Retailers are also dealing with inefficiencies that have built up in their supply chains and promotional strategies over the years. Many large retailers started off as local businesses that grew regionally and then nationally. But inventory systems that function effectively for a dozen stores don't always scale up easily. Today's big retailers struggle to track what inventory they have, where it's located, and where it's going. The problems are small and hard to find, but dangerous in aggregate. In an industry with thin profit margins, full percentages of profit can be lost by poorly stocked shelves or badly targeted promotions - profit that could be reinvested in staff or technology upgrades.
Set against this, Amazon has two fundamental strengths: First, it collects enormous quantities of data. Second, it deploys cutting-edge AI to make sense of it all.
For Amazon, every customer interaction is a learning experience that helps the company further refine its eerily accurate profiles. It takes note of what each customer searched for, what they bought, and what they skipped.
The collection and sorting of that data is a massive undertaking on its own. But Amazon goes a step further: It not only knows what products are likely to sell, but it can predict how much of each item will sell, and in which geographical areas. Its AI algorithms are simply more efficient at determining what products are needed than any human-controlled system.

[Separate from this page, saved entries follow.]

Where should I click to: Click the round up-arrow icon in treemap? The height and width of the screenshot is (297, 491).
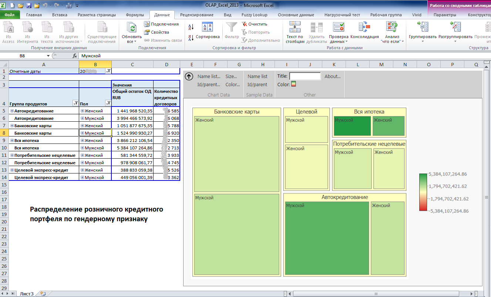click(x=189, y=77)
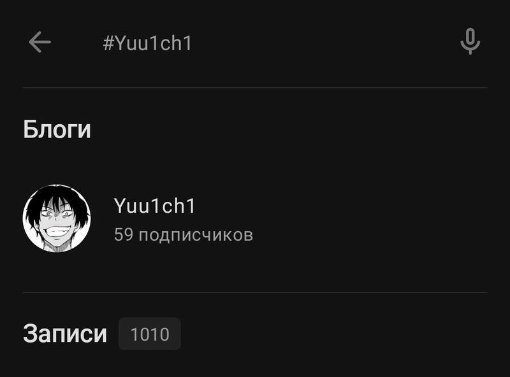Viewport: 510px width, 377px height.
Task: Tap the grey 1010 counter pill
Action: (x=150, y=334)
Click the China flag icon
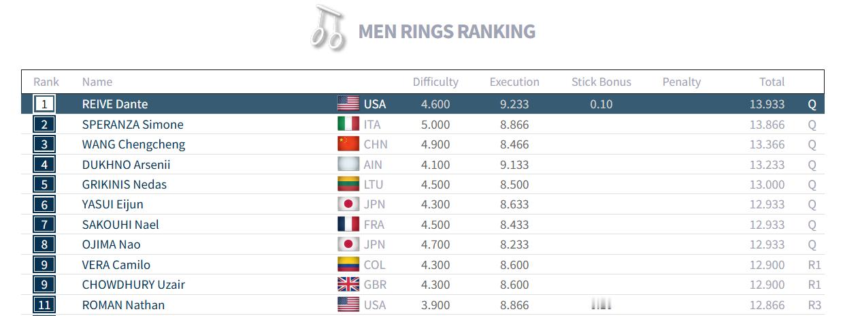This screenshot has width=843, height=316. tap(348, 144)
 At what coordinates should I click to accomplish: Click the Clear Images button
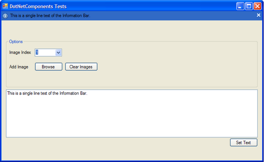point(81,67)
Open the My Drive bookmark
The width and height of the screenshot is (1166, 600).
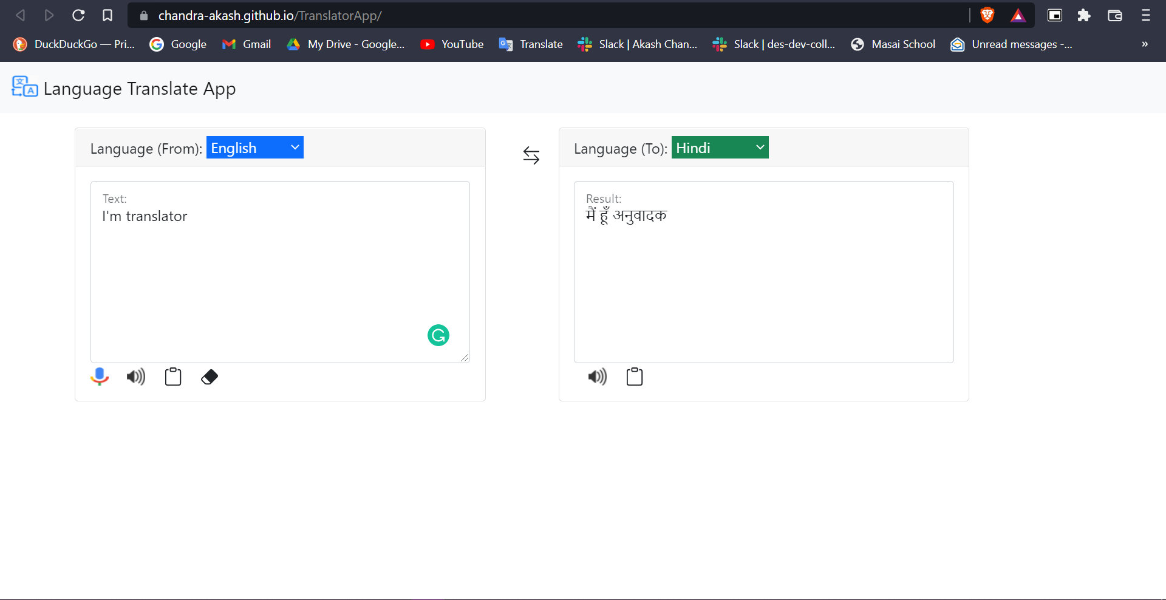346,44
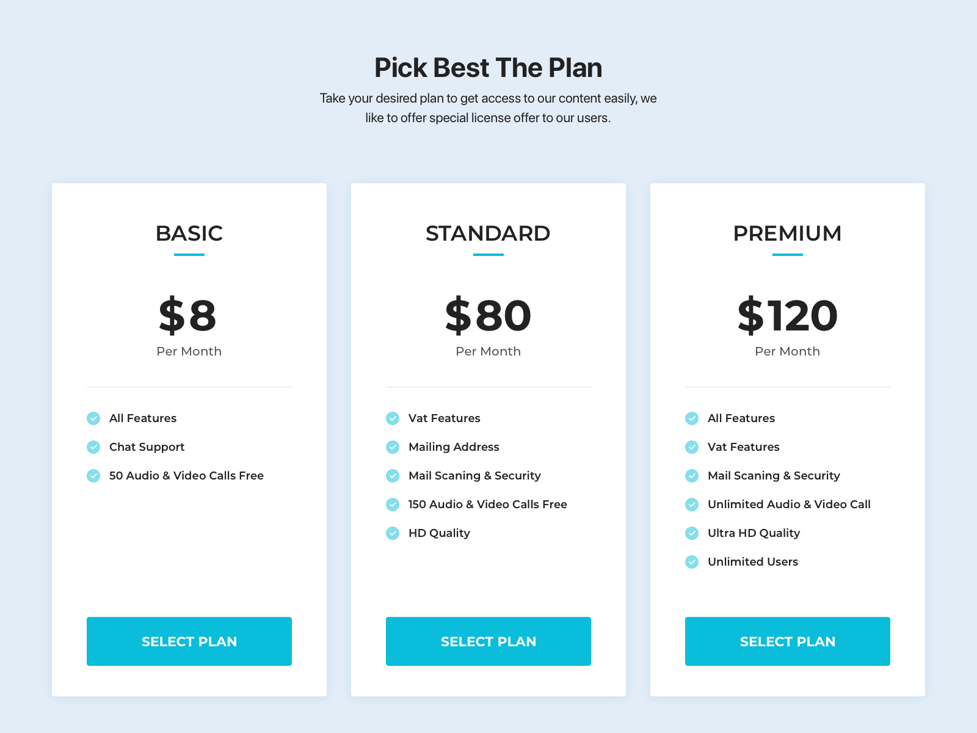Image resolution: width=977 pixels, height=733 pixels.
Task: Click the checkmark beside Chat Support
Action: [x=93, y=447]
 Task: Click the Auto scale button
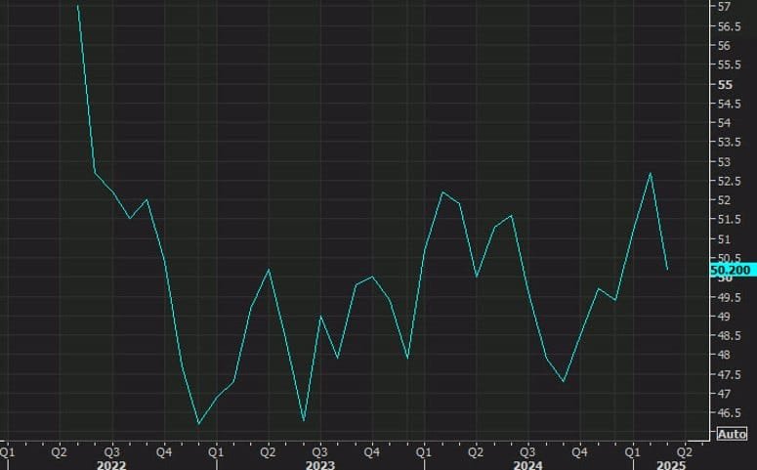733,434
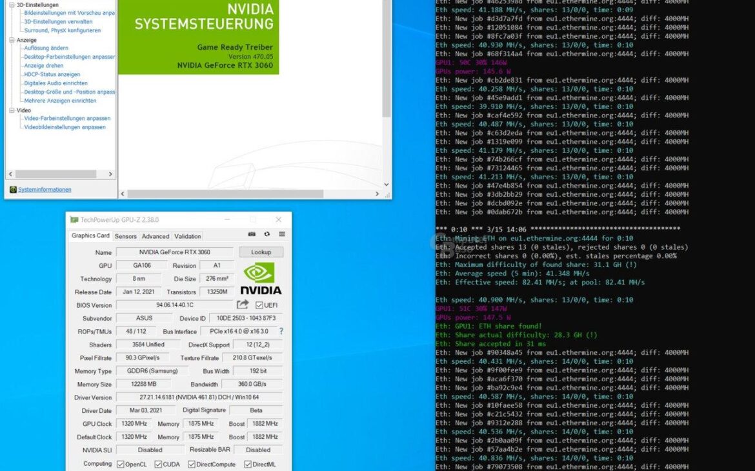755x471 pixels.
Task: Collapse the Anzeige tree branch
Action: [12, 40]
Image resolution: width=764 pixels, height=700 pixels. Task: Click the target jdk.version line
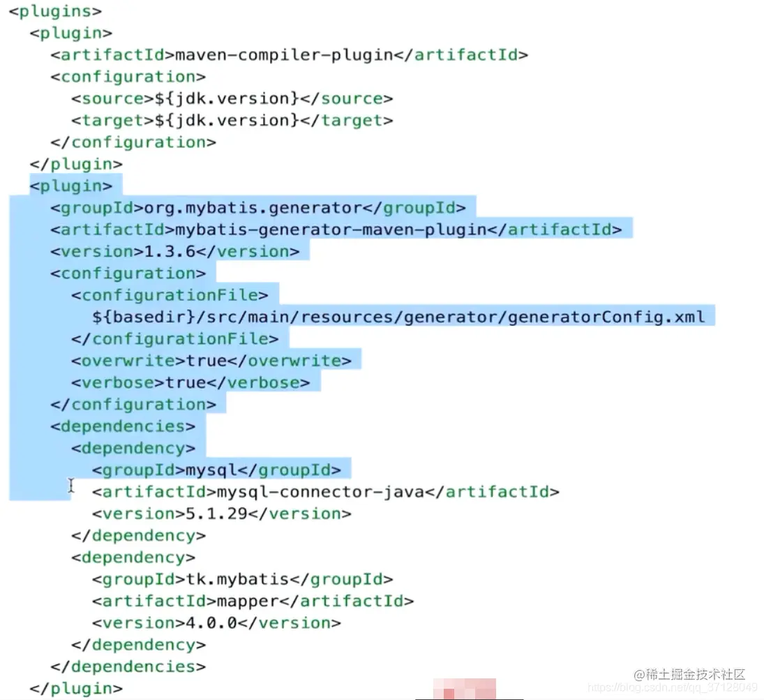232,121
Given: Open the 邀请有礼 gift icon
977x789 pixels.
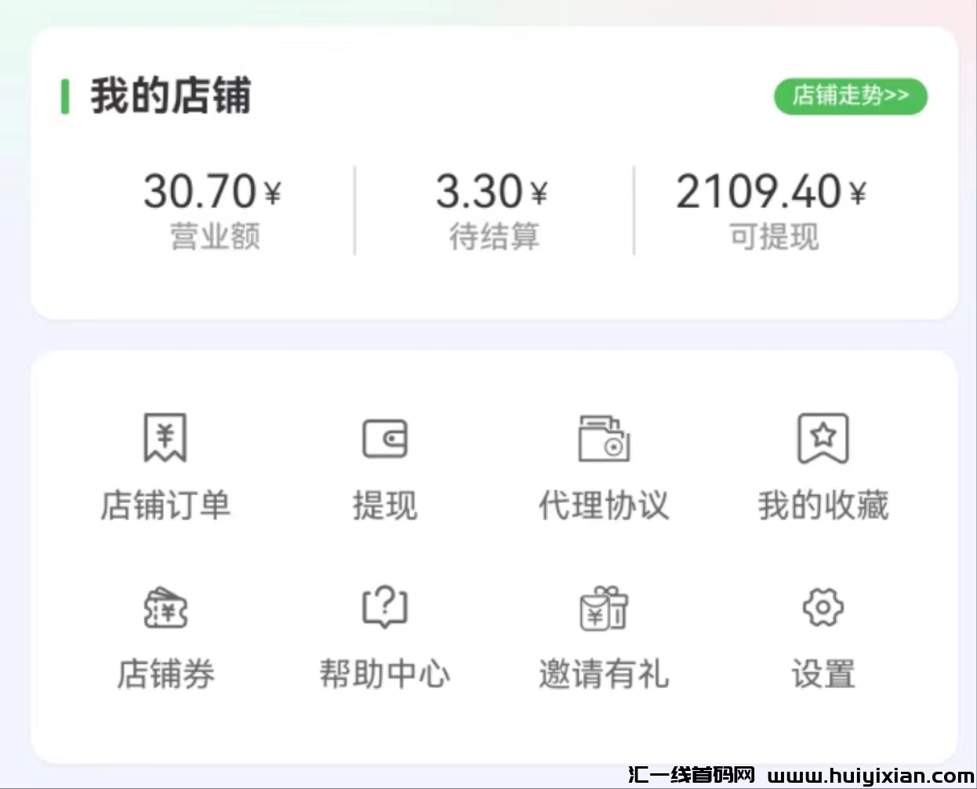Looking at the screenshot, I should point(604,608).
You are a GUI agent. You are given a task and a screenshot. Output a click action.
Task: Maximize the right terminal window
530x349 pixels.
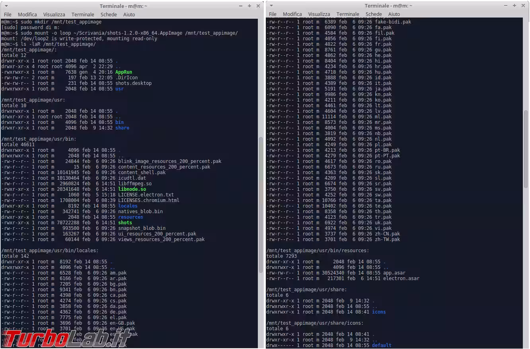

Amazon's AI also keeps the right amount of inventory at the right distribution hubs so the product gets halfway to you before you even click "order."
This is a gigantic competitive advantage for Amazon, but its lessons are transferable and retailers need to take note: Any company can get better at collecting and organizing customer data and drawing lessons from it.
That data, once properly analyzed and understood, can enable real-time decisions regarding inventory and logistics, ensuring the right products are available, eliminating waste, and helping the retailer stay competitive.
Take A.S. Watson Group, one of the world's largest health and beauty retailers - and, in full disclosure, a Rubikloud customer. The firm's global network of over 14,000 stores creates huge amounts of raw data, but it was struggling to use this trove of information to make its business more effective.
The only way to resolve the issue was to automate and improve its promotional planning, inventory allocation, general pricing, and loyalty management business processes using new AI machine learning applications. The Herculean task they undertook to tap into this data was difficult, but now, according to internal estimates, A.S. Watson Group expects their data clean-up to save about 38 percent over three years, compared with its previous processes.
The transition will be a jarring one for many companies - as it was for A.S. Watson Group - and not everyone will be able to successfully adapt. Retailers that wait too long to adopt new strategies risk falling so far behind that they will never be able to catch up. When the surviving retail giants of tomorrow look back, they'll know what they have to thank for their success: the Amazon model.
Kerry Liu is the founder and CEO of Rubikloud, a Toronto-based AI technology company.